*Aufgabe A*. Prüfe, ob die Aussagen (i) bis (iii) mit dem Text zum Verkauf der Motor-Presse übereinstimmen. Antworte jeweils mit Ja oder Nein und zitiere die entscheidenden Worte des Textes genau. (i) Gruner und Jahr gehörten fast 60 Prozent des Verlags Motor-Presse Stuttgart. (ii) Der Verkauf der Anteile ist bereits wirksam. (iii) Der Nachfolger von Nils Oberschelp steht schon fest.
*Aufgabe B*. Führe den Text zum Verkauf der Motor-Presse nach seinem letzten Satz weiter.

─── Übungstext ───

Das Hamburger Medienhaus verkauft seine Anteile an der Motor-Presse. Weil die Mobilitätsbranche in Schwierigkeiten steckt, braucht auch der Stuttgarter Verlag neue Ideen.

Stuttgart - Kaum ist die Nachricht am Montagmittag in der Welt, findet sich auf der Homepage des Hamburger Medienhauses Gruner und Jahr unter dem Reiter „Auto“ nur noch Leere. Bis vor Kurzem waren hier noch Zeitschriften wie „Auto, Motor und Sport“, „Motorrad“ oder „Sport Auto“ zu finden. Die Titel erscheinen zwar im Verlag Motor-Presse Stuttgart, doch der gehörte zu fast 60 Prozent Gruner und Jahr – bis jetzt.

Anteile verkauft

Nun verlautete aus dem Verlagsgebäude in Stuttgart-Mitte, dass das Hamburger Verlagshaus seine Anteile an Patricia Scholten und Peter-Paul Pietsch verkauft. Die beiden sind unter den bestehenden Eigentümern die Nachfolger der Verlagsgründerfamilie Pietsch und werden nach dem Geschäft 85 Prozent der Anteile halten.

Damit der Verkauf wirksam wird, müssen noch die Kartellbehörden in Österreich zustimmen, wo der Stuttgarter Verlag ebenfalls tätig ist. Sowohl für die Leser als auch für die laut Unternehmen rund 800 Mitarbeiter solle sich durch den Eigentümerwechsel mittelfristig nichts ändern, heißt es beim Verlag.

„Wir wollen auf dem Weg weitergehen wie bisher“, sagt Dirk Johae, Sprecher des Verlages Motor-Presse Stuttgart. Langfristig haben die Titel aber wie bei fast allen Print-Verlagen mit sinkenden Auflagen zu kämpfen. Man habe hier in den vergangenen Jahren schon viel auf den Weg gebracht, um dem digitalen Wandel in der Medienbranche gerecht zu werden, sagt Johae. Das reiche von digitalen Bezahlmodellen bis hin zu neu entwickelten Podcast-Formaten.

Nachfolge offen

In welche Richtung der Verlag sich mit den neuen Eigentümern weiterentwickeln wird, ist noch unsicher. Denn im Zuge des Verkaufes musste der bisherige Verlagschef Nils Oberschelp gehen. Er war erst vor gut zwei Jahren von Gruner und Jahr nach Stuttgart gekommen. „Vieles hängt davon ab, wer der Nachfolger auf dem Posten wird“, sagt Verlagssprecher Johae. Man wolle dem neuen Chef bei der Entwicklung einer Strategie nicht vorgreifen. Wer der Nachfolger von Oberschelp wird, steht noch nicht fest.

─── Datensatz ───

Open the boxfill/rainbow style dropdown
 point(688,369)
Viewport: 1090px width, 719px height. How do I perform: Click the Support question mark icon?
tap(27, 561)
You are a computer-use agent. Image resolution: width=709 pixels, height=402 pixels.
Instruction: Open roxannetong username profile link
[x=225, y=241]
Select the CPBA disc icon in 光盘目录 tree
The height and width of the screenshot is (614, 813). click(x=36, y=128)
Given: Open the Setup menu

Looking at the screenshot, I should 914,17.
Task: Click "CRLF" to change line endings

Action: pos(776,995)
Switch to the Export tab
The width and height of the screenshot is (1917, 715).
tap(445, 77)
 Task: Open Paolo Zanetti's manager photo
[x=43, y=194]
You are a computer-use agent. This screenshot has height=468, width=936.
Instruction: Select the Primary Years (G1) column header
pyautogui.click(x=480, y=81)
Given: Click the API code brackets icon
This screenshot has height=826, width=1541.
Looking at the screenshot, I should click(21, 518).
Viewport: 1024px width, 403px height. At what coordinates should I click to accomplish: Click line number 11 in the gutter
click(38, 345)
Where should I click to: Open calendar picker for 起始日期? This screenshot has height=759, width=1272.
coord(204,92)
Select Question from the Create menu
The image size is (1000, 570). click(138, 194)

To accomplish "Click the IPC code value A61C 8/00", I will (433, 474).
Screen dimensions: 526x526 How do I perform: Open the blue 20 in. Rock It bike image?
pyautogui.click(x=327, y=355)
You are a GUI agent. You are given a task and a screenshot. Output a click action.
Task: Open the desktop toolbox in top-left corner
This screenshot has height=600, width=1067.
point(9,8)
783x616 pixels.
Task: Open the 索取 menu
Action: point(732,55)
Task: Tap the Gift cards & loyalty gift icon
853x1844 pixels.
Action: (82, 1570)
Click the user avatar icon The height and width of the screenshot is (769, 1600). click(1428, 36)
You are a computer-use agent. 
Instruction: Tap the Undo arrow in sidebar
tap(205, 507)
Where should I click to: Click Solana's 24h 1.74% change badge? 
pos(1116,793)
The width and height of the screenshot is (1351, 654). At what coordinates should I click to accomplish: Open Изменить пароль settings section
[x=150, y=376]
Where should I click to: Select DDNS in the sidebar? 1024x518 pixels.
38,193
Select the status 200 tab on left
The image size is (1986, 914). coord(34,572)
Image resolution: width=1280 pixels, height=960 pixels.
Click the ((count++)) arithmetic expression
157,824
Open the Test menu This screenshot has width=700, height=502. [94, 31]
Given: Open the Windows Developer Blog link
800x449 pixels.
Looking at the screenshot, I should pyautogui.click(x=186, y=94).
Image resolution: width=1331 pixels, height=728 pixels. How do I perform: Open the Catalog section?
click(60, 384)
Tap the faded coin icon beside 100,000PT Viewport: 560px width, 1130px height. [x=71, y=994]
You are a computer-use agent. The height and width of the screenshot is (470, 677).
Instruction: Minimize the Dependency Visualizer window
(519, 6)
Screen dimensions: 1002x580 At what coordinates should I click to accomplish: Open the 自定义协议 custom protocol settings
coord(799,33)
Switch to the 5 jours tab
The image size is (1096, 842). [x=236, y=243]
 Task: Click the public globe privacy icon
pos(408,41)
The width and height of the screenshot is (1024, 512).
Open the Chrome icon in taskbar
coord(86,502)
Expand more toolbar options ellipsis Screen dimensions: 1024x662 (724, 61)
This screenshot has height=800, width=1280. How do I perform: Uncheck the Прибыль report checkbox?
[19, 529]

───

*Antwortbereich A*.
(i) Ja – „doch der gehörte zu fast 60 Prozent Gruner und Jahr“
(ii) Nein – „Damit der Verkauf wirksam wird, müssen noch die Kartellbehörden in Österreich zustimmen“
(iii) Nein – „Wer der Nachfolger von Oberschelp wird, steht noch nicht fest.“

*Antwortbereich B*.
Gruner und Jahr war seit 2005 der größte Anteilseigner der Motor-Presse. Zu dem Verlag gehören große Zeitschriften wie „Stern“, „Geo“, „Schöner Wohnen“ oder „Brigitte“. Doch seit einigen Jahren sind die Hamburger dabei, ihr Portfolio Stück für Stück umzubauen und sich in diesem Zuge von Verlagsbeteiligungen zu trennen. Man wolle sich vor allem auf Zeitschriften für den breiten Publikumsmarkt und deren Vermarktung konzentrieren, heißt es in Hamburg.

Das bedeutet: Verlage mit Titeln für spezielle Zielgruppen wie die Motor-Presse, die auch für Wohnmobil-Liebhaber und Pferdesportler etwas im Angebot hat, passen nicht mehr ins Konzept. Die Motor Presse stehe zum Teil vor „deutlich anderen Herausforderungen“, wird Gruner-und-Jahr-Geschäftsführer Oliver Radtke in einer Mitteilung zitiert. Gruner und Jahr gehört seit 2014 seinerseits zu Bertelsmann, einem der größten Medienunternehmen weltweit.

Anzeigenkunden mit Problemen

Das ist auch den Stuttgartern klar. Kämpft der Großteil der Automobilbranche mit dem Wandel zur Elektromobilität und den Nachwirkungen des Dieselskandals, hat das auch Konsequenzen für einen Verlag, der selbst fast ausschließlich auf Mobilitätsthemen setzt. „Wenn die Autobauer und die großen Zulieferer immer mehr Geld in die Entwicklung stecken müssen, merken wir das wie andere Blätter auch an sinkenden Anzeigeneinnahmen“, sagt Motor-Presse-Sprecher Dirk Johae.

Der Verlag habe aber vergangenes Jahr schon dafür gesorgt, effizienter zu werden, und wolle nun auch stärker den Mobilitätswandel mit seinen Produkten begleiten. So würden sich neue Zeitschriften wie „Karl“ für Fahrradliebhaber schon sehr gut entwickeln, sagt Johae. Mit mehr Veranstaltungen wolle die Motor Presse zudem Themen für die Leser erlebbarer machen.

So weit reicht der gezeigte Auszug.